* **WORK INSTRUCTIONS**
List each line in the entries below that contains the word "height". Only matches with the same uppercase and lowercase letters count.

[Start of DATA FOR THIS TASK]

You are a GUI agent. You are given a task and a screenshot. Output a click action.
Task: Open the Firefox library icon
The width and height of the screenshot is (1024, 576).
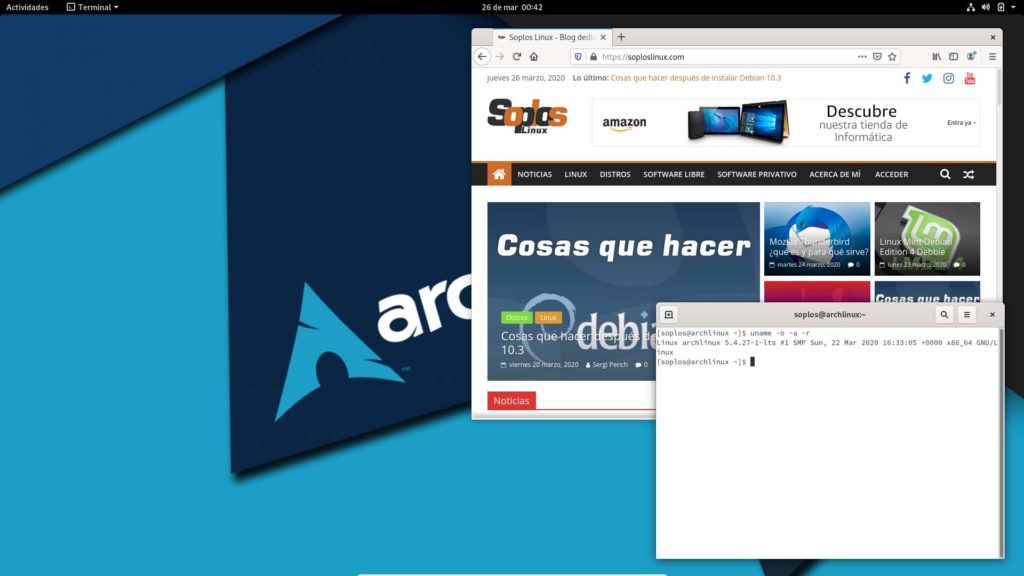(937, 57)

[End of DATA FOR THIS TASK]
[Start of DATA FOR THIS TASK]

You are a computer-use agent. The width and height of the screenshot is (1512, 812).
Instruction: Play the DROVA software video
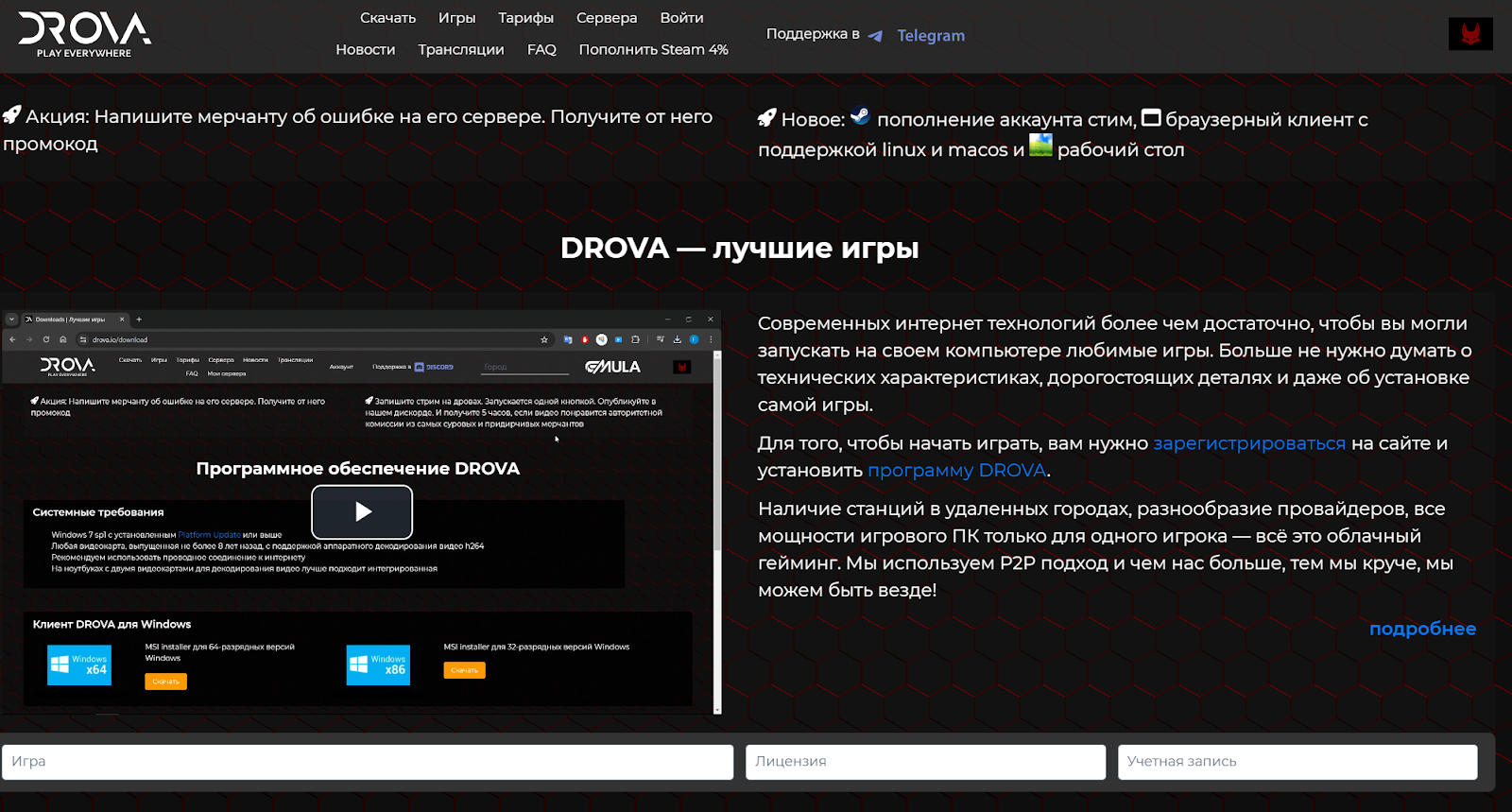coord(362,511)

[End of DATA FOR THIS TASK]

* **FULL SOLUTION**
The width and height of the screenshot is (1024, 576).
You are a computer-use agent. The width and height of the screenshot is (1512, 812).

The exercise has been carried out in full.